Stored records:
--- START ---
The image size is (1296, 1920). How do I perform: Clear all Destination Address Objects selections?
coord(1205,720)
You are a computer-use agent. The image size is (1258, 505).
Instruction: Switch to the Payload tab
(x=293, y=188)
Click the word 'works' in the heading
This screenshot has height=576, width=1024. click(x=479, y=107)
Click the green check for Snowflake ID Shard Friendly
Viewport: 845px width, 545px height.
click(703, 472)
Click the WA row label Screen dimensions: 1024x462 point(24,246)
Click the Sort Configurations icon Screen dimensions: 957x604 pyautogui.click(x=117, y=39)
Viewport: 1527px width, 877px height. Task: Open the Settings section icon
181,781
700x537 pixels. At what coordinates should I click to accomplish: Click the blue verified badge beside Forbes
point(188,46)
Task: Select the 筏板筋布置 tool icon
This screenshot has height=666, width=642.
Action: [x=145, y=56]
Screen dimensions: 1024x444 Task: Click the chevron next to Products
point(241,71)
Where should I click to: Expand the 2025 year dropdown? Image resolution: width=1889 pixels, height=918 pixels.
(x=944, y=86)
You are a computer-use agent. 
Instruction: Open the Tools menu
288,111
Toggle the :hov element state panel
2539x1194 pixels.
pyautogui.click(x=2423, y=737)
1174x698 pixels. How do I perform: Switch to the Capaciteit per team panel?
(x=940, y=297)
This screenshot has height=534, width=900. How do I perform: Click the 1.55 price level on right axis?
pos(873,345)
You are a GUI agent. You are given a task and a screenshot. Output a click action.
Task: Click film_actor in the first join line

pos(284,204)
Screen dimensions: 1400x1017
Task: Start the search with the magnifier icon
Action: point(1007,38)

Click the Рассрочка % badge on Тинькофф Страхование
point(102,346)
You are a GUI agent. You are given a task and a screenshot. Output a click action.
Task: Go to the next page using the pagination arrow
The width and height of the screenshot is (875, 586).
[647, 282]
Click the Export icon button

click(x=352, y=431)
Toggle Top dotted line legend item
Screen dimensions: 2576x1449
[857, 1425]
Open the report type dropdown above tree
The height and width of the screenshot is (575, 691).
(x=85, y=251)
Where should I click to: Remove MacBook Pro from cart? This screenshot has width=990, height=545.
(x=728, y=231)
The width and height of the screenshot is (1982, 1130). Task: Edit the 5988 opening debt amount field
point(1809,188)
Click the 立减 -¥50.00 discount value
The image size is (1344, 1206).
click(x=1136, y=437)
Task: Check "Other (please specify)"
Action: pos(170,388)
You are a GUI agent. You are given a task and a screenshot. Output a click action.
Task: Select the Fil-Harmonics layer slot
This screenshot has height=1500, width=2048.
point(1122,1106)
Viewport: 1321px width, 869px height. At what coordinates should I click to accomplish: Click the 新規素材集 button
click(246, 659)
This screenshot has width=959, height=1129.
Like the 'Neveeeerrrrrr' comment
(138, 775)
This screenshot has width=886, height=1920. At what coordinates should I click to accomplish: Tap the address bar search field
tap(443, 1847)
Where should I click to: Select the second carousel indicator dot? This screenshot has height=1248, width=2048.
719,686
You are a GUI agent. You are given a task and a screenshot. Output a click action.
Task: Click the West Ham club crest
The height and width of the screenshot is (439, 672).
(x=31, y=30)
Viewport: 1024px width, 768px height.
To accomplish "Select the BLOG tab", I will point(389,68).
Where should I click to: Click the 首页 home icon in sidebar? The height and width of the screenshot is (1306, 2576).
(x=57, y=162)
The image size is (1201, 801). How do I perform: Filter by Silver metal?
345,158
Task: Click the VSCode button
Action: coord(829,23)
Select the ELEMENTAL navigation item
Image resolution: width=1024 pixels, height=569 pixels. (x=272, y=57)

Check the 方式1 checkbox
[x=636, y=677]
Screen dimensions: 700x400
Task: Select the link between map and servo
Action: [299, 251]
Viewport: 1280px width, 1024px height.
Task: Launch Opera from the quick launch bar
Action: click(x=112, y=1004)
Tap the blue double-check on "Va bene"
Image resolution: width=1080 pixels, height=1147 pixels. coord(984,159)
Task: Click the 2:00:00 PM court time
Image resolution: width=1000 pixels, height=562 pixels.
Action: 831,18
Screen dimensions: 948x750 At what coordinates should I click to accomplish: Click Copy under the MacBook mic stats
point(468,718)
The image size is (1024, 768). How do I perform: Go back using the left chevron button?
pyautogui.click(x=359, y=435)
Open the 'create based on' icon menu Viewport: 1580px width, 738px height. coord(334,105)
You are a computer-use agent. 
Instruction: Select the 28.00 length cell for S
--- END ---
Please reproduce all of the data above exactly as it appears, line for line.

- _CORRECT ANSWER_:
The image size is (1296, 1920). How do I perform: Clear all Destination Address Objects selections?
coord(1205,720)
You are a computer-use agent. The image size is (1258, 505).
Instruction: Switch to the Payload tab
(x=293, y=188)
Click the word 'works' in the heading
This screenshot has height=576, width=1024. click(x=479, y=107)
Click the green check for Snowflake ID Shard Friendly
Viewport: 845px width, 545px height.
click(703, 472)
Click the WA row label Screen dimensions: 1024x462 point(24,246)
Click the Sort Configurations icon Screen dimensions: 957x604 pyautogui.click(x=117, y=39)
Viewport: 1527px width, 877px height. Task: Open the Settings section icon
181,781
700x537 pixels. At what coordinates should I click to accomplish: Click the blue verified badge beside Forbes
point(188,46)
Task: Select the 筏板筋布置 tool icon
This screenshot has height=666, width=642.
Action: [x=145, y=56]
Screen dimensions: 1024x444 Task: Click the chevron next to Products
point(241,71)
Where should I click to: Expand the 2025 year dropdown? Image resolution: width=1889 pixels, height=918 pixels.
(x=944, y=86)
You are a computer-use agent. 
Instruction: Open the Tools menu
288,111
Toggle the :hov element state panel
2539x1194 pixels.
pyautogui.click(x=2423, y=737)
1174x698 pixels. How do I perform: Switch to the Capaciteit per team panel?
(x=940, y=297)
This screenshot has height=534, width=900. How do I perform: Click the 1.55 price level on right axis?
pos(873,345)
You are a GUI agent. You are given a task and a screenshot. Output a click action.
Task: Click film_actor in the first join line

pos(284,204)
Screen dimensions: 1400x1017
Task: Start the search with the magnifier icon
Action: point(1007,38)

Click the Рассрочка % badge on Тинькофф Страхование
point(102,346)
You are a GUI agent. You are given a task and a screenshot. Output a click action.
Task: Go to the next page using the pagination arrow
The width and height of the screenshot is (875, 586).
[647, 282]
Click the Export icon button

click(x=352, y=431)
Toggle Top dotted line legend item
Screen dimensions: 2576x1449
[857, 1425]
Open the report type dropdown above tree
The height and width of the screenshot is (575, 691).
(x=85, y=251)
Where should I click to: Remove MacBook Pro from cart? This screenshot has width=990, height=545.
(x=728, y=231)
The width and height of the screenshot is (1982, 1130). Task: Edit the 5988 opening debt amount field
point(1809,188)
Click the 立减 -¥50.00 discount value
The image size is (1344, 1206).
click(x=1136, y=437)
Task: Check "Other (please specify)"
Action: pos(170,388)
You are a GUI agent. You are given a task and a screenshot. Output a click action.
Task: Select the Fil-Harmonics layer slot
This screenshot has height=1500, width=2048.
point(1122,1106)
Viewport: 1321px width, 869px height. At what coordinates should I click to accomplish: Click the 新規素材集 button
click(246, 659)
This screenshot has width=959, height=1129.
Like the 'Neveeeerrrrrr' comment
(138, 775)
This screenshot has width=886, height=1920. At what coordinates should I click to accomplish: Tap the address bar search field
tap(443, 1847)
Where should I click to: Select the second carousel indicator dot? This screenshot has height=1248, width=2048.
719,686
You are a GUI agent. You are given a task and a screenshot. Output a click action.
Task: Click the West Ham club crest
The height and width of the screenshot is (439, 672).
(x=31, y=30)
Viewport: 1024px width, 768px height.
To accomplish "Select the BLOG tab", I will point(389,68).
Where should I click to: Click the 首页 home icon in sidebar? The height and width of the screenshot is (1306, 2576).
(x=57, y=162)
The image size is (1201, 801). How do I perform: Filter by Silver metal?
345,158
Task: Click the VSCode button
Action: coord(829,23)
Select the ELEMENTAL navigation item
Image resolution: width=1024 pixels, height=569 pixels. (x=272, y=57)

Check the 方式1 checkbox
[x=636, y=677]
Screen dimensions: 700x400
Task: Select the link between map and servo
Action: [299, 251]
Viewport: 1280px width, 1024px height.
Task: Launch Opera from the quick launch bar
Action: click(x=112, y=1004)
Tap the blue double-check on "Va bene"
Image resolution: width=1080 pixels, height=1147 pixels. coord(984,159)
Task: Click the 2:00:00 PM court time
Image resolution: width=1000 pixels, height=562 pixels.
Action: 831,18
Screen dimensions: 948x750 At what coordinates should I click to accomplish: Click Copy under the MacBook mic stats
point(468,718)
The image size is (1024, 768). How do I perform: Go back using the left chevron button?
pyautogui.click(x=359, y=435)
Open the 'create based on' icon menu Viewport: 1580px width, 738px height. coord(334,105)
You are a computer-use agent. 
Instruction: Select the 28.00 length cell for S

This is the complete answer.